1) De former des fonctionnaires dont il a besoin ou une main d'œuvre non spécialisée pour laisser le privilège de la spécialisation et des hauts salaires aux ouvriers français.

2) D'empêcher la formation des cadres parmi les Tunisiens capables de concurrencer les colonisateurs dans le domaine économique ou de créer des difficultés à la colonisation.

3) Enfin d'asseoir de plus en plus, sur le terrain solide de l'ignorance et de la pauvreté, la PREPONDERANCE FRANÇAISE.

Une autre conclusion s'impose également. La responsabilité de cette hostilité à notre émancipation n'incombe pas au gouvernement seul, mais aussi au régime.

Le but de la colonisation moderne est de trouver, en particulier dans les colonies, des marchés pour approvisionner les usines de la métropole en matières premières et y écouler leurs produits manufacturés.

Les métropoles n'ont donc aucun intérêt à voir les habitants des colonies progresser dans l'échelle du progrès intellectuel. Car ce progrès entraîne inévitablement le développement de l'industrie locale et oppose par là même, l'intérêt de la colonie à celui de la métropole.

Hier, c'était le cas du Canada. Aujourd'hui, c'est le cas de l'Inde. Il s'en suit, que le Gouvernement français n'a aucun intérêt à nous ouvrir des écoles - ou plutôt, en nous ouvrant des écoles, car il est tenu de le faire vis-à-vis de l'opinion publique -il devait en restreindre le nombre et proscrire du programme un enseignement civique et professionnel vrai. Aussi, n'y a-t-il pas manqué.

L'enseignement est une question de vie ou de mort pour nous.

C'est avec l'instruction que le fellah modernisera ses moyens de production et échappera aux griffes de l'Usurier.

C'est l'instruction qui introduira chez nous plus d'hygiène et de bien-être.

Et comme nous ne pouvons compter pour cela, ni sur le régime du Protectorat, ni sur le Gouvernement, il faut multiplier nos efforts, sacrifier nos ressources pour l'instruction de nos enfants.

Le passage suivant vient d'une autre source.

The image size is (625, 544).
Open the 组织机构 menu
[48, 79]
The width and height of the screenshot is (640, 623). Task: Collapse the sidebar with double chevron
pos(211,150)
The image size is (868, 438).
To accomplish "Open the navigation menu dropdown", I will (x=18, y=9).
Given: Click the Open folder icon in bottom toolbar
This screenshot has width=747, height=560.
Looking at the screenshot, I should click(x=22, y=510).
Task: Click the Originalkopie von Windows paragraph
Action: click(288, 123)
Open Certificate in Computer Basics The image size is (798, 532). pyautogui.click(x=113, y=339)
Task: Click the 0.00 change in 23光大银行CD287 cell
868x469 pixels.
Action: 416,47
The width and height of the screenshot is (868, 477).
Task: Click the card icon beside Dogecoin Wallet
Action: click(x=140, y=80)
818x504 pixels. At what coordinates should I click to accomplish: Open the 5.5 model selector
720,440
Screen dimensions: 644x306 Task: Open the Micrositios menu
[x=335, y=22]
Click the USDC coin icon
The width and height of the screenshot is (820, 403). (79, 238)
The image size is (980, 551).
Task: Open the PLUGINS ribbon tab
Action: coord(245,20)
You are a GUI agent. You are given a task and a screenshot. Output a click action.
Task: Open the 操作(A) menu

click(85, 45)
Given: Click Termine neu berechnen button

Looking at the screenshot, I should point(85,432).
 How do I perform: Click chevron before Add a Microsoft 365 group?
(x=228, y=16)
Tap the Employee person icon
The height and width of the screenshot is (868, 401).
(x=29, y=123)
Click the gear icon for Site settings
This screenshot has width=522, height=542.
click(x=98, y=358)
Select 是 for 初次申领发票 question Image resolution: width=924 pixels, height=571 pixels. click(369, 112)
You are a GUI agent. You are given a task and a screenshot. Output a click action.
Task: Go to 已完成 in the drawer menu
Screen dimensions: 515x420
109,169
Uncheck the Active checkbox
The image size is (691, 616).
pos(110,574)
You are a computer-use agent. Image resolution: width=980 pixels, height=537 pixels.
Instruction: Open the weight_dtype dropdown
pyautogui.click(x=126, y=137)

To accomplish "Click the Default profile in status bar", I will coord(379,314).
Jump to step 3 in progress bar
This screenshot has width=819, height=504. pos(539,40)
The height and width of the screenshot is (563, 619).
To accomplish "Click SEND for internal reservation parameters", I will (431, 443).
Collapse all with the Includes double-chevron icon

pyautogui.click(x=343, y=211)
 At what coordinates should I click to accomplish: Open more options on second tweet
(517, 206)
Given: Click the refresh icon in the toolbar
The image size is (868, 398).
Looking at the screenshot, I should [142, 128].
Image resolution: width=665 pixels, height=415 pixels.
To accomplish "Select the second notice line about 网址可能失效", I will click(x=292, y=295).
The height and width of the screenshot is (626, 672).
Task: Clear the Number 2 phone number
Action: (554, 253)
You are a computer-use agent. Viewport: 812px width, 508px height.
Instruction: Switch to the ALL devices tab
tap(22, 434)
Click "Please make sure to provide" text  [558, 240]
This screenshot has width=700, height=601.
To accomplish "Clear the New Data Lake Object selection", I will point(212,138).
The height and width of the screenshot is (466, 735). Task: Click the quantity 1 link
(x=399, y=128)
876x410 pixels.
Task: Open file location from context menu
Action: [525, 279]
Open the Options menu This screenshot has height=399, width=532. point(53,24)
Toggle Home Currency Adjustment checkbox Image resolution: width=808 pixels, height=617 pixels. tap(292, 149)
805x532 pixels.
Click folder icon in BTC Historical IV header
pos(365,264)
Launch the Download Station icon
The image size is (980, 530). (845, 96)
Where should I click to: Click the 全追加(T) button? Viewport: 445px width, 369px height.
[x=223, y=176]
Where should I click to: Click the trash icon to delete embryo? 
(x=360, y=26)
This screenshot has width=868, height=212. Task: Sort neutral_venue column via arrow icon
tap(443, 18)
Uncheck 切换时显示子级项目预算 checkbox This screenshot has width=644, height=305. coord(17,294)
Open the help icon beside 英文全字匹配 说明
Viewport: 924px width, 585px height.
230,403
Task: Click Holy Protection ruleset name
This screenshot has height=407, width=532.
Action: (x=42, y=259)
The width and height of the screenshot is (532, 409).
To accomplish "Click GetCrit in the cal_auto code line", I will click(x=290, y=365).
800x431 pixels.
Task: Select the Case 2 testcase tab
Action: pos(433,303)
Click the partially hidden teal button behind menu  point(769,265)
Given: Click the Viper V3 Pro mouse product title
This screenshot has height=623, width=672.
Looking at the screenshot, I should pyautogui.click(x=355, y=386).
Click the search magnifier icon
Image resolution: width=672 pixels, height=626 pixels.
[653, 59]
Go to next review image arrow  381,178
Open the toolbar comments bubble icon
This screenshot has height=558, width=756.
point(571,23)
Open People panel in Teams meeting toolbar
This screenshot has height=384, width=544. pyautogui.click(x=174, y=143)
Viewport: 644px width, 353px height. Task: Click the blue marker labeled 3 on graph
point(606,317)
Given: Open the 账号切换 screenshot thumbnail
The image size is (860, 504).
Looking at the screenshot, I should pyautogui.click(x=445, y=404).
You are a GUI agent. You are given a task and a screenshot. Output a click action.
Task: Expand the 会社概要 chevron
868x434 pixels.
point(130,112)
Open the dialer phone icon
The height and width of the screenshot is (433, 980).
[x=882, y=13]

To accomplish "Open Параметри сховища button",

Ne supportons pas la honte de laisser aux Français le soin d'écrire, pour nous, notre propre Histoire. ECRIVONS NOUS-MEMES NOTRE PROPRE HISTOIRE.


 

PARTIE II : QUELQUES ASPECTS DU MILIEU SOCIAL


L'étranger qui arrive dans un port quelconque de la Tunisie, distingue du pont du bateau qui l'amène, deux populations différentes ; deux types ethniques qui opposent déjà à son regard par l’expression du visage, son teint, le costume et le couvre-chef.

Partout, en Tunisie, l'enfant du pays, le jeune israélite excepté, se distingue aisément de l'étranger.

A Tunis même, dont la population est cosmopolite comme dans toutes les grandes villes, où une partie de la jeunesse tunisienne a adopté par goût ou par commodité le costume européen, on peut confondre de loin un Français avec un Italien ou un Maltais, tandis qu'on reconnaît le Tunisien à son fez rouge écarlate. C'est là un signe qui ne trompe jamais - et que le Tunisien, jaloux de son individualité, ne veut abandonner, du moins dans l'état politique actuel de son pays, car le fez n'a pas d'autre valeur à ses yeux. Il est de création turque et n'a pas la signification qu'on a voulu lui attribuer.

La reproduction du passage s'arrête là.